This investigation was a sub-study of the Open Access Digital Community Promoting Self-Care, Peer Support, and Health Literacy—A Virtual Community Promoting Mental Health, Psychosocial Adjustment, and Peer Support (ODYSSEE-vCHAT) projects: a single group, open label, pre-post study (35) and a double-arm, parallel group, randomized controlled trial (36). The ODYSSEE-vCHAT (35) study recruited participants aged 18 years and older with a proficiency in English and a diagnosis of chronic heart failure (CHF; NYHA Class II to IV for at least 3 months prior to enrollment) or advanced chronic kidney disease (CKD; < 10% risk of requiring dialysis within 2 years or end-stage renal disease and receiving dialysis). Complete study details can be found elsewhere (35). The present network analysis was based on complete case data from the baseline assessments of the ODYSSEE-vCHAT study and trial. Only participants with complete data on the relevant variables were included in the analysis. Any participants with missing data were excluded.
The sample estimate for the ODYSSEE-vCHAT study accounted for changes in the Mental Component Summary (MCS) of the Short Form 36 (SF-36) Health Survey (37) over a period of 3 to 12 months, while the sample estimate for the ODYSSEE-vCHAT trial was based on change over 12 months in a composite index of all-cause mortality and hospitalization. The trial was estimated to have a sample size of N = 162, while the study had a sample size of N = 188, which included oversampling. Both the study and trial were adjusted for a potential 12-month withdrawal or attrition rate of 14.7%, a type 1 error of 5%, and a power of 80% (38).
The EUROIA measure includes dimensions related to eudaimonic wellbeing (EUD-WB), self-affirmation (SLF-AFF), social affiliation (SOC-AFF), and social roles and responsibilities (SOC-RR). Eudaimonia is composed of behaviors that promote flourishing and self-actualization aimed at personal growth, connection to a greater purpose, and life satisfaction (39, 40). SOC-AFF is comprised of behaviors such as participation in social activities, maintaining close relationships, and helping others. SOC-RR assess behaviors related to maintaining roles and obligations to significant others and being productive in a work-related setting. SLF-AFF focuses on behaviors related to physical activity and exercise and includes activities that promote feelings of being healthy and attractive and maintaining positive affect. Established indices of HRQL used to validate the EUROIA subscales are summarized in Table 1.
Network analysis was used to complement and extend the results of the EUROIA and its association with established HRQL indices, as summarized in Table 1. Graphical least absolute shrinkage and selection operator (glasso) were performed to estimate the network structure of the EUROIA and HRQL indices using the extended Bayesian information criterion (EBIC). A polychloric correlation matrix was computed, which provided the foundation of the network. This allowed for the examination of partial correlations between each subscale while controlling for all the other variables in the network (41). We constructed a network wherein each subscale was represented as a node and the partial correlations between the items as edges. Networks were displayed using a Fruchterman-Reingold algorithm (42) whereby nodes with stronger connections are placed at the center of the network and weaker connections more peripherally. Analyses were performed using R software v4.1.0 (43), qgraph v1.9.8 (44), glasso v1.11 (45), bootnet v1.6 (46), psych v2.4.3 (47), and igraph v2.0.2 (48).
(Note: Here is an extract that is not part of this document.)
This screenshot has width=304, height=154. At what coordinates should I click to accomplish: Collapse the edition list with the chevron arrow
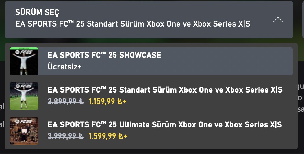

Centrality refers to several metrics that determine a node's relative importance compared to other nodes in the network (49). Strength centrality reflects a node being central through having strong connections to other nodes based on the absolute sum of the weighted number and strength of its connections relative to all other nodes. Betweenness centrality determines how important a node is in connecting other nodes by identifying the frequency with which a node lies on the shortest path between two other nodes. Closeness centrality measures the distance between nodes and quantifies the node's relationship to all other nodes in the network (50). Bootstrapping with 2,500 permutations was done to assess the stability of the centrality metrics. The generated stability coefficients demonstrated values >0.5, indicating high reliability, while values of 0.25 indicated the minimum evidence. We used the Correlation Stability coefficient (CS-coefficient) for correlation values equal to or above r = 0.7 to measure the stability of centrality indices (46). The CS-coefficient indicates the percentage of our sample that can be dropped to maintain, with a 95% confidence interval, correlation values equal to or above r = 0.7 between our sample's centrality indices and our bootstrapped samples' centrality indices. Non-parametric bootstrap (resampling rows with replacement) was employed to create 1,000 samples to estimate edge weight stability (46).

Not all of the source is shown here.